It’s been that kind of year. Have I mentioned that here? Yes. Yes I have. Often. So you could excuse teachers who opted out of summer school. I don’t judge. Finneas and Ferb might have had 104 days of summer vacation but here in the reality-based world it’s 7 weeks, give or take a day. And this year we’re gonna need every damn one to erase the hard drive.
But in my district summer school is kind of an all-hands-on-deck proposition. And also a way to have a summer job without having to actually go find a summer job. Plus there’s still like a month to chill and go sit by the water and recharge. (Did I ever tell you about the time my principal ordered us all to come back to school in August with a tan?). It’s a pretty good gig.
So I signed up, along with a bunch of my partners in crime from last summer (and by extension, our regular building assignments). Last year was high school math on PLATO, a computer-based credit recovery plan. This year tho I’d be teaching math remediation (three standards, one each week) to incoming freshmen. In person.
Middle school. Yikes.
Not exactly what I thought I signed up for, but once you’re in, you’re in. Came to find out a lot of my colleagues were like “I had no idea I’d be actually teaching” too. I mean, it’s what we do, but still.
But we are halfway through now and can I tell you? It’s kinda cool. Classes are really small. Like I have about four kids for each of my two rotations (roughly two hours each). Which makes some of the Desmos stuff and discovery stuff I do a little dicey but does make for daily opportunities for small group, one-on-one or one-on-two instruction.
Plus, and this is huge, the instructional coach who wrote the summer school curriculum is leaning heavily on the Indiana Department of Education’s Math Framework. Legit there is a page with clarifying questions and digital resources for every standard for every math content area. The IC and our summer principal give us a wide berth to use our professional judgement in selecting the activities we want to do withour kids. I knew a few summers ago this is where all of us were headed. And I’m ecstatic that we’re on on that same page in my district.
That activity did a tremendous job of bridging my kids from interpreting slope and y-intercept to using a scatter plot to make predictions about future events. It was a fabulous way to close the week. And in chatting up one of my building colleagues, a business teacher who is in a math classroom for the summer session, we shared our enthusiasm. She appreciated the opportunity to stretch as a teacher. And I did too. I’m on my home turf with Desmos and other discovery-based activities built right into the curriculum, and I’m also digging the chance to modify my usual routine for a smaller group of students.
Also, my district has been researching a move to a balanced school calendar with built-in inter-session time for remediation and extension opportunities. We are super-aware of the need to accelerate learning after the pandemic-related changes to our instructional model. The students and standards were hand-selected for the summer school session, and I definitely could see this curriculum as a model for the inter-session days.
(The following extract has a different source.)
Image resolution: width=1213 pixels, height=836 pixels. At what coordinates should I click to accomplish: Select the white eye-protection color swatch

Here’s the kids who need support, here’s the topics we want to hit, we got two weeks, let’s go.
Now I don’t want you to start thinking all is duckies and bunnies and rainbows. Unlike the high school kids doing credit recovery on PLATO during summer school, the middle school kids know there really isn’t anything “in it” for them. Even the 25% of the hand-picked kids who actually show up aren’t always “here”. They know there’s no grade, no credit, no nothing they can earn in these three weeks. That disengagement was in evidence on the Tuesday after the long Juneteenth weekend. As glorious as Friday was, hoo brother was Tuesday four long hours. There’s no ten-run rule in teaching. You just have to kind of sit back and revel in how bad you suck at this job while simultaneously trying to find something, anything, that will catch your kids’ interest again. Good luck.
Today’s activities were a little more traditional and I was able to mostly reel my kids back in. A Quizizz at the end as a review/formative assessment didn’t hurt. Who doesn’t love a game? Chalk up a small victory.
There have definitely been non-teaching-related bright spots to the summer session as well.
I cut my teaching teeth in the Clark County School District in Las Vegas. School buildings in the desert have their own vibe. Many are built in wings around a large open-air courtyard. Eggers has maybe the Region equivalent. It’s a very chill way to start my day walking in.
Also: I’m always amazed to find out what creates a connection with a student. Early last week we were talking solving two-step and multi-step equations. We ended up having to combine like terms, and I fell back on my standard analogy for something like 3x + 4x: “Three turtles plus four turtles is seven turtles. But we can’t go three turtles plus four snakes is seven turtlesnakes. It doesn’t work like that”
And just like that we had a new class mascot.
And yes, I know, seven reptiles works just fine. I was hoping they wouldn’t make that connection. Their biology teacher two months from now might have different wishes.
But that conversation would probably never have happened if I was just opening PLATO quizzes for a bunch of high school kids. Summer school was maybe not what I expected this time around, but it’s been a challenge and a treat.
But on July 1 at 12:30 I’m done teaching for about 6 weeks. Don’t judge. Mid-afternoon summer naps are glorious. And I’m gonna need a recharge before August. Because it most definitely was That Kind Of Year.